The dwindling Hilton Head Gullah: Who will tell the stories of their contributions? | Opinion

Thomas Cohen’s tombstone seemed to be calling out, like the wrens in the woods at Jenkins Island Cemetery.

But the “Champ’s” handsome marble stone that is shared with his wife, Emily “Emmy” Johnson Cohen, sounded more like an old boxing trainer. As I stood there with my pitchfork, I could hear the voice of trainer Samuel D. Solomon shouting to world heavyweight champion Leon Spinks as he was getting pummeled by Muhammad Ali.

“Hit him, Leon! Hit him, Leon!”

David Lauderdale
David Lauderdale

Leon didn’t hit him. And, sadly, Leon didn’t come through for Hilton Head Island native Thomas Cohen either when he trained here for the big rematch with Ali in New Orleans in 1978.
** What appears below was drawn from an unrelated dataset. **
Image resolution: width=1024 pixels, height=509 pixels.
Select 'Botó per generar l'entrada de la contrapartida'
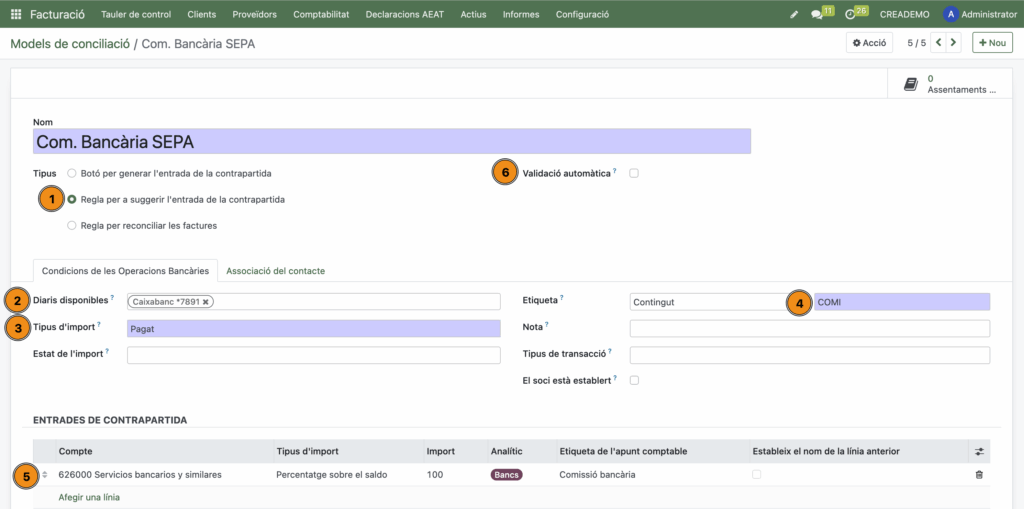[72, 173]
And there on the marshes of Skull Creek, in a still beauty that only the South Carolina Lowcountry can produce, I wondered if our community as a whole had come through for Thomas Cohen.

A new study of the island’s demographics shows that his Gullah culture is slipping away, losing ground literally, and dwindling as a percentage of island residents. Have their contributions been appreciated?

Certainly the Historic Cemetery Cleanup organized by the Hilton Head MLK Committee for Justice is a sign of respect. It brought me there with volunteers from First Presbyterian Church, the Hilton Head Rotary Club, the Town of Hilton Head Island and others on a sunny Saturday morning in February.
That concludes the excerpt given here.